ASSIGNMENT → Nothing but the lines from the first line of the records below to the line holding "You are a computer-use agent." belongs in the answer, copied exactly and without pictures.

Stored items:
════════════════
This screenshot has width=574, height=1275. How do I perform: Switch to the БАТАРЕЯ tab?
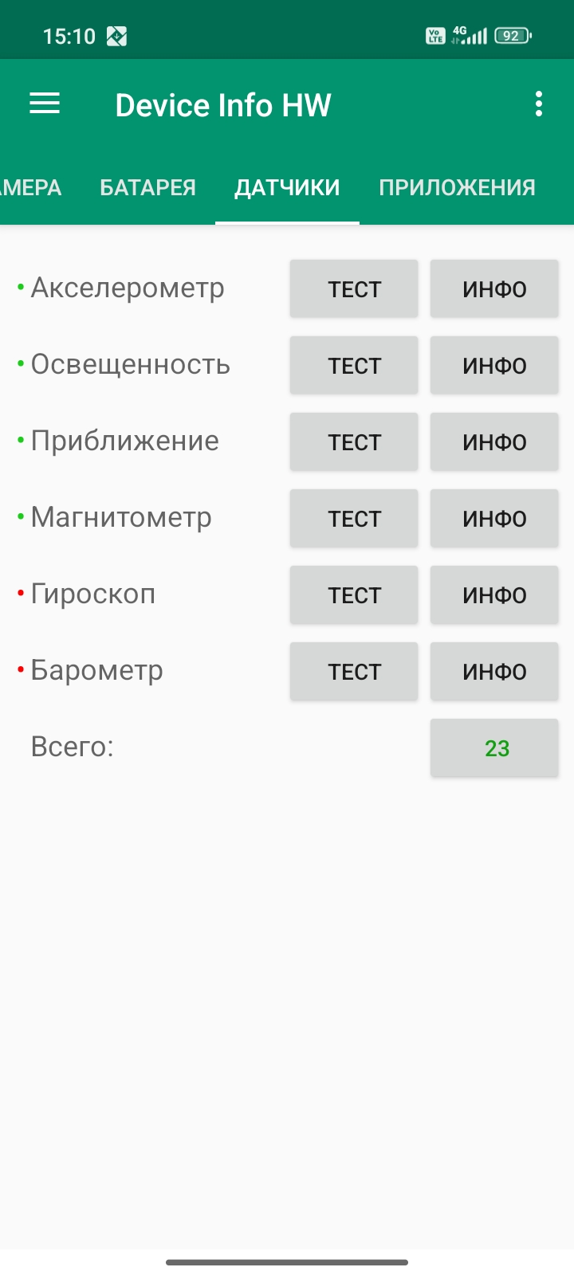click(x=147, y=187)
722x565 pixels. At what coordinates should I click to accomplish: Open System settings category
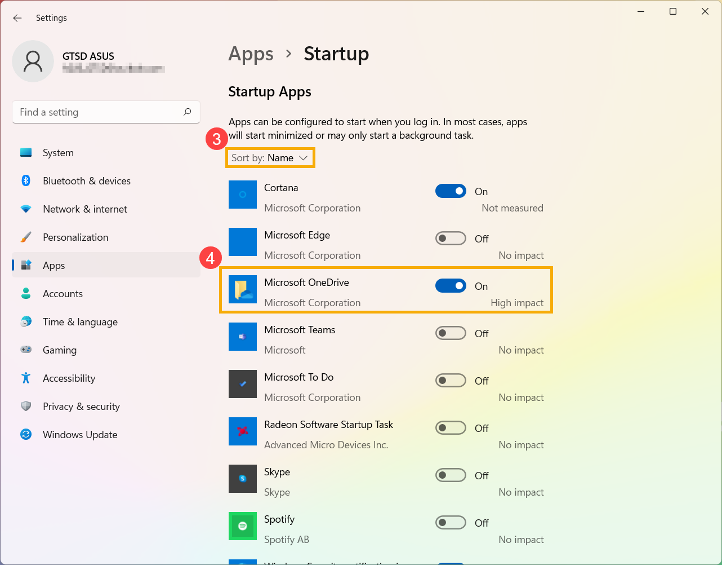point(58,153)
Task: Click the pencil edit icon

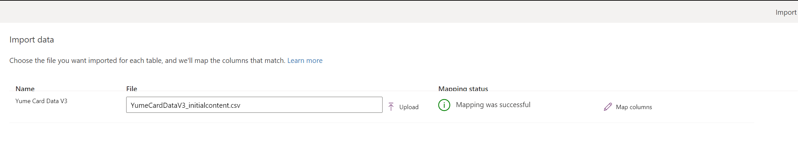Action: [x=608, y=107]
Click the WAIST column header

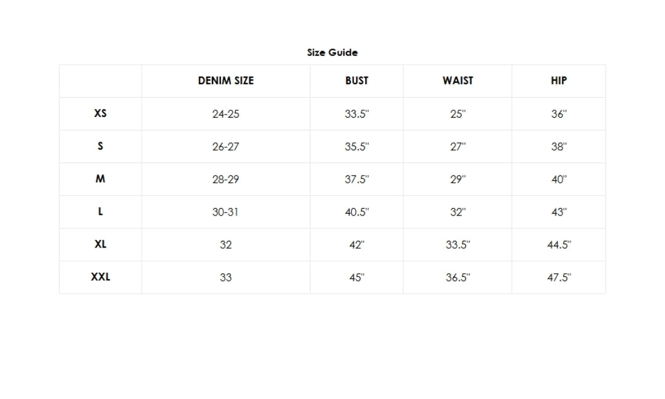[x=457, y=81]
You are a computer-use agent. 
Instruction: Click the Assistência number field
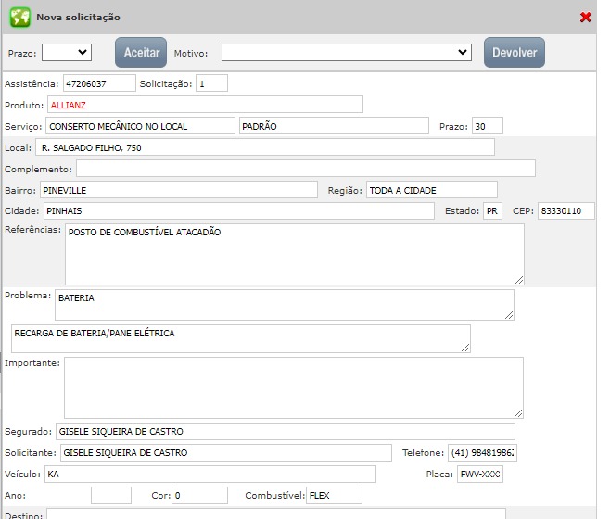99,83
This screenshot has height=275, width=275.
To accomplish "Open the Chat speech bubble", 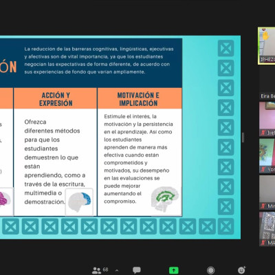I will (x=137, y=270).
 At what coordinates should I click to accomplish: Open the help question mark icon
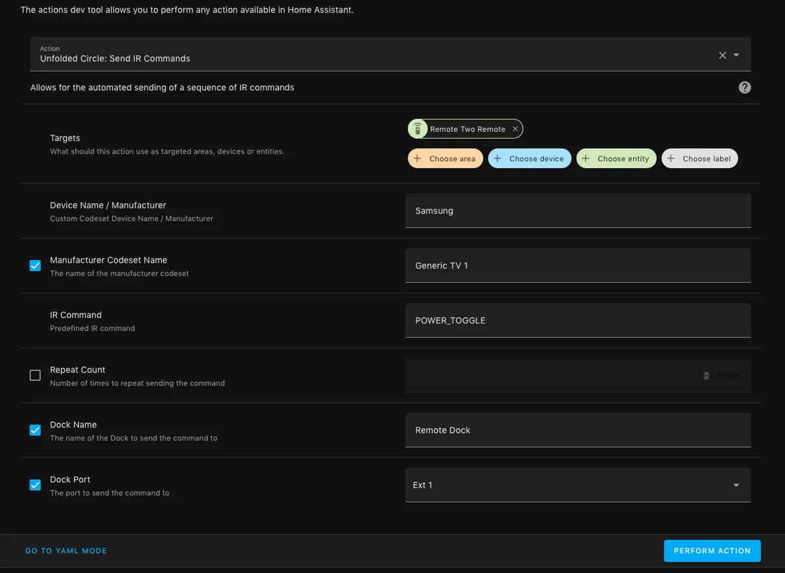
════════════════
ANSWER SECTION →
This screenshot has width=574, height=1275. How do I perform: Switch to the БАТАРЕЯ tab?
click(x=147, y=187)
722x565 pixels. At what coordinates should I click to accomplish: Open System settings category
point(58,153)
Task: Click the pencil edit icon

Action: [x=608, y=107]
Click the WAIST column header

[x=457, y=81]
You are a computer-use agent. 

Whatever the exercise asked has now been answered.